Religious practice within Spiritism is mostly limited to praying. All other activities are seen as not religious, but as charitable work. Spiritist meetings are not for worshipping.

Membership
All practices taking place within the centres are free of charge, adhering to the Gospel principle that we must "Give for free what we receive for free." Attendees may actually be asked for contribution if they become regular, but generally only if they become formal members - which is more or less the same process as enlisting with a political party.

The Spiritist centre

The practice of Spiritism is held without exterior trappings, within the Christian principle that God should be adored in spirit and truth. A Spiritist Centre has no exterior mark of its use, except for a (usually discreet) plate or sign bearing its name (often that of the founder or of a spiritual patron). They do not use icons, idols, crosses, pictures, etc. The presence of any such objects in a place purporting to practice Kardecist Spiritism is sometimes considered the surest proof they are not what they claim to be, as The Spirits' Book clearly states that spirits actually do not have any recognisable form (unless they have disincarnated recently).

The problem: In the passage on Spiritist practice, what is the only exterior mark of a Spiritist Centre's use? The listing has no connection to the passage on Spiritist practice.

Collected data:
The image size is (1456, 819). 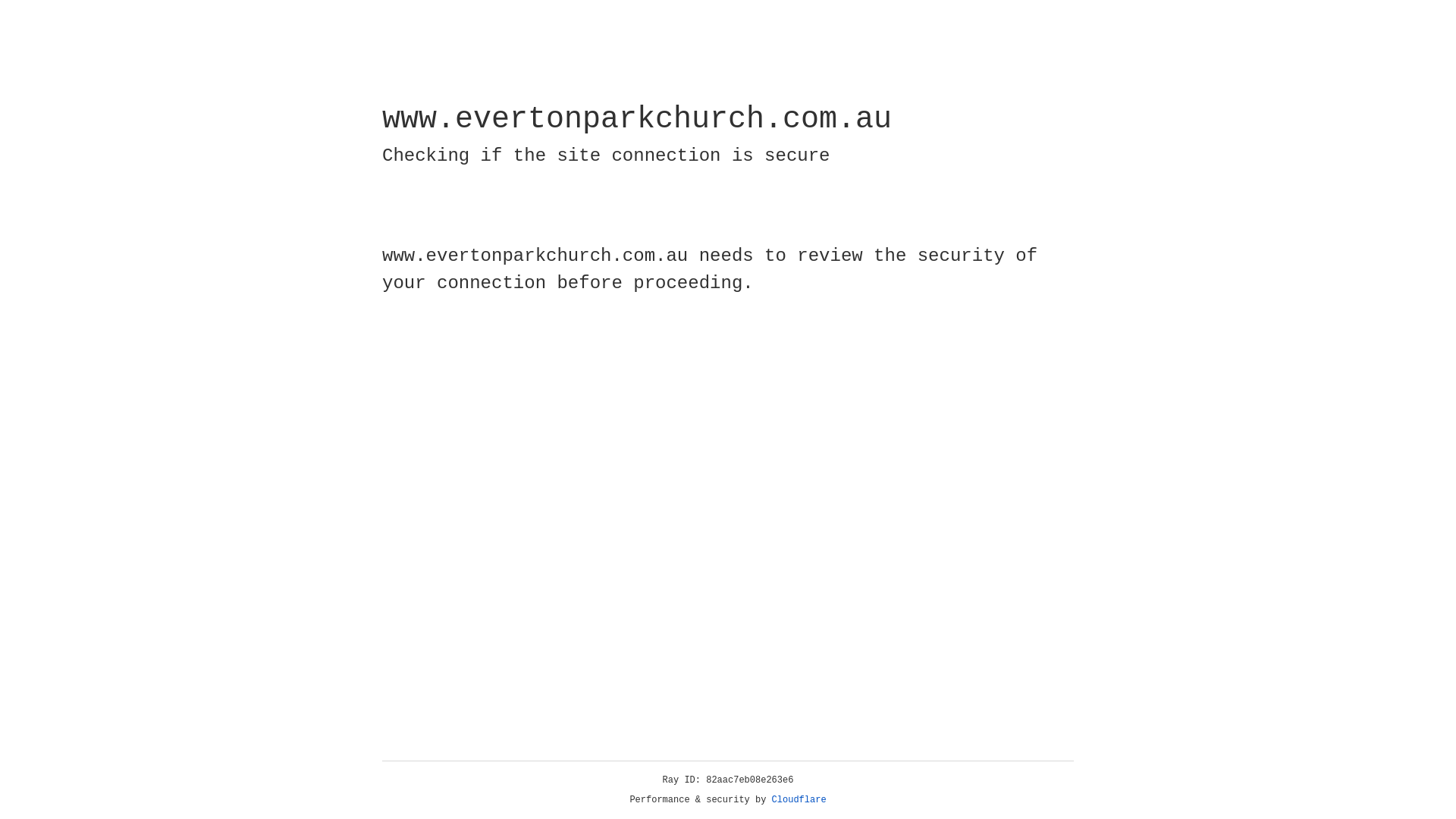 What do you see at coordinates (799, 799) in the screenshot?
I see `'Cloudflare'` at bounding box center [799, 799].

Exercise solution: A plate or sign bearing its name, which is usually discreet.